Finn’s Ranch has seen an increase in customers looking for eggs during this season of bird flu, but they are a small farm and can’t quickly increase production to meet demand beyond their regular farm share subscription and farmers market customers – nor would they. “We’ve been through this circus,” Finn says. When supply chains were interrupted during the early days of the COVID-19 pandemic, customers flocked to small farms like Finn’s Ranch, and again during another surge in bird flu a few years ago.
“When factory farming has issues and there’s not a mass production of products, everybody comes panicking to the little farmer,” Finn says. “And then what happens is, as soon as factory farming goes back to normal and prices go back to normal, then people abandon us.”

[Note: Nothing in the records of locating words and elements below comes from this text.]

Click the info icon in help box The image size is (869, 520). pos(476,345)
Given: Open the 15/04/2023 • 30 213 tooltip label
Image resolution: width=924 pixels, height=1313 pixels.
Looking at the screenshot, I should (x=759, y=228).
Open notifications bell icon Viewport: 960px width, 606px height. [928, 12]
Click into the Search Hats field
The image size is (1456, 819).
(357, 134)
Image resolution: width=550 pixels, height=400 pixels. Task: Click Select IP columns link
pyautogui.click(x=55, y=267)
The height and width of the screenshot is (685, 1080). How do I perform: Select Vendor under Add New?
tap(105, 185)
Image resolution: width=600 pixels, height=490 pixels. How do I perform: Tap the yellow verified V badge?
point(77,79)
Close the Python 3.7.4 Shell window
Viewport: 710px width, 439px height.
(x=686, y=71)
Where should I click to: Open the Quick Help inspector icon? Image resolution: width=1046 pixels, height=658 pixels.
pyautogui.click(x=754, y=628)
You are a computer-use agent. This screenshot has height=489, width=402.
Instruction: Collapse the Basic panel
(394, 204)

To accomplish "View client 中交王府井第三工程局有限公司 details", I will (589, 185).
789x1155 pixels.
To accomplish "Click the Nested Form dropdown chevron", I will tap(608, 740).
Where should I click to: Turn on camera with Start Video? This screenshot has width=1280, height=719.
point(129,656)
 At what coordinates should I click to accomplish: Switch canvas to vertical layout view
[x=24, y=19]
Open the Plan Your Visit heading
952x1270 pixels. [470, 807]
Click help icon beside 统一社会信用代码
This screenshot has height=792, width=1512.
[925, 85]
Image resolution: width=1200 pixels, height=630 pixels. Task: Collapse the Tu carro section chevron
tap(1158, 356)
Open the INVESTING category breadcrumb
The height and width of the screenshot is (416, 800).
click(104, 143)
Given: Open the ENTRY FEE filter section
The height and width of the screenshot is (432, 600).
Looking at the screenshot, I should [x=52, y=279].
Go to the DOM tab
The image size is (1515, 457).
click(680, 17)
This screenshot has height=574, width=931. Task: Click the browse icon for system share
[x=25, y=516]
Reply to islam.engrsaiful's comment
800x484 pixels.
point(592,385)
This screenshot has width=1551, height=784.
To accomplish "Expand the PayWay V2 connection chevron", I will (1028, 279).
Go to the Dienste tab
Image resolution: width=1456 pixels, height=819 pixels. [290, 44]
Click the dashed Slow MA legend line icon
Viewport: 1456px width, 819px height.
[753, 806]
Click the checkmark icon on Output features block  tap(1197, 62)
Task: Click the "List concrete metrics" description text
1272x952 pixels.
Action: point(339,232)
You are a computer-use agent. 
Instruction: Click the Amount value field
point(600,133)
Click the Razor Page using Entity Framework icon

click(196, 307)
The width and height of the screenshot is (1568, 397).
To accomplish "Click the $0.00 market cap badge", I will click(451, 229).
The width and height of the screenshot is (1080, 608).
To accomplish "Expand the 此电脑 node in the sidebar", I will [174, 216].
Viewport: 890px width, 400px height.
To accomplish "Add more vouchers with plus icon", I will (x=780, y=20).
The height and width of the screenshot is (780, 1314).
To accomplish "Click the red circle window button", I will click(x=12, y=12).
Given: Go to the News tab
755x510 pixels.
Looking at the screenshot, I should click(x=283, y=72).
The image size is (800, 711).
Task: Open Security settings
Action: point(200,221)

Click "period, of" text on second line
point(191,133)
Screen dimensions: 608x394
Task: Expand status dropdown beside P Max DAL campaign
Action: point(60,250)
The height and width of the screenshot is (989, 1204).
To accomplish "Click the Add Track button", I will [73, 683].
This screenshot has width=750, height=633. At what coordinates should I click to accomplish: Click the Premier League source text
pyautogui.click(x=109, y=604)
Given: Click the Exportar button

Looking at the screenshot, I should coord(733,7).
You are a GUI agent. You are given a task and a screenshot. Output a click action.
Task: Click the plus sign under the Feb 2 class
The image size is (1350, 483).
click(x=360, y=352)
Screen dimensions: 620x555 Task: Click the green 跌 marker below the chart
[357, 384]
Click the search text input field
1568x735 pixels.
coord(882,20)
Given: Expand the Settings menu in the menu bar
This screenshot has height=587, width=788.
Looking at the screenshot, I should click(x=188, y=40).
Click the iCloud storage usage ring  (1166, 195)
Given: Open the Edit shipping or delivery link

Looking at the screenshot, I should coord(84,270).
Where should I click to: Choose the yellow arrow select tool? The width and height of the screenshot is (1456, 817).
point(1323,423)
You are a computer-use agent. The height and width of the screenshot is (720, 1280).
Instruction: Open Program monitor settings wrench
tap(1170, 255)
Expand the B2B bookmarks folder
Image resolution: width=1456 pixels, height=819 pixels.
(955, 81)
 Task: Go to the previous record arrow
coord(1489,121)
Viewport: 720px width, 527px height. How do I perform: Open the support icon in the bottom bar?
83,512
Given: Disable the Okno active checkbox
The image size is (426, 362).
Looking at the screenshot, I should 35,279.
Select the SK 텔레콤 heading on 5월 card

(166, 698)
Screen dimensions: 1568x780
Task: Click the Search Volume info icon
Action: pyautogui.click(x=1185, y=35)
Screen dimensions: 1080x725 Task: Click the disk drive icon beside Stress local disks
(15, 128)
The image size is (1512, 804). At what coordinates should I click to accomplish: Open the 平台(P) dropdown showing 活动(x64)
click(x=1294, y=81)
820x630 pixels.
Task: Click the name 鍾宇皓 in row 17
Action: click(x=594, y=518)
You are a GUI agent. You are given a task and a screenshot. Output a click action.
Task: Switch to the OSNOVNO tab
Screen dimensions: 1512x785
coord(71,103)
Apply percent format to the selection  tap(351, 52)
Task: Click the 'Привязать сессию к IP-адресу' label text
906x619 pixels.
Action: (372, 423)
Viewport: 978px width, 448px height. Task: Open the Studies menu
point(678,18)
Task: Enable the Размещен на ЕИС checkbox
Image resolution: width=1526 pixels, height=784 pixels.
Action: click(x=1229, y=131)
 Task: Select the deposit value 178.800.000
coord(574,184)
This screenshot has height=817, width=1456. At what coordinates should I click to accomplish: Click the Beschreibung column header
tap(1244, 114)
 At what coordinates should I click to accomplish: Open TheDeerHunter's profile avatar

Even while commodity eggs sold at the grocery store have seen price increases that have brought their prices in line with those offered by small family operations like Finn’s Ranch, Willowbrook, and Mint Creek, those small family farms have not yet raised their prices. (A group of Democratic lawmakers and a group called Farm Action have separately written letters to the government asking for investigations into whether large egg producers or grocery stores are taking advantage of shortages caused by bird flu and further raising prices to increase profits.) If feed costs or the price of chicks go up any further, they might have to, but that has not happened yet.
“Farmers that are local, they really put their heart and soul in it,” says Frias. “They’re not just cranking out meat; they’re cranking out a quality product that takes time, and it takes longer to raise than some of those factory conventional farmers.”
The increased demand for and attention on eggs has Mint Creek wondering whether now might be the time to realize a long considered goal of beginning to incubate and hatch their own chicks. “Our farm’s eggs are just super popular and a big draw” for the rest of their business, Carr writes. “This was the case even before concerns of bird flu and supply shortages.” But doing so would require some investment up front that would need to be raised through fundraising, even if it would save money (but certainly not time or angst) in the long term.
“When it comes down to it, eggs are at the center of fresh food priorities in so many households’ kitchens,” Carr writes.
And that is where these small farms hope that bird flu can have a silver lining, even if they are not confident that there will be a long-term effect. At least for a moment, some customers are turning towards small local farms for eggs and seeing the potential ways in which our food system can easily be derailed.
“If you support that little farmer, that little farmer is going to support you,” says Finn. “I know it’s not easy because we all live very busy lives, and it’s way easier to go to the supermarket and buy everything in one place.”
But, she adds, “All of the people that have subscriptions, they keep texting me like, ‘I’m so happy we have eggs!’ Because guess what? Their prices didn’t rise.’” At least not yet.
This article has been updated to clarify the intent of a comment made by Alex Finn.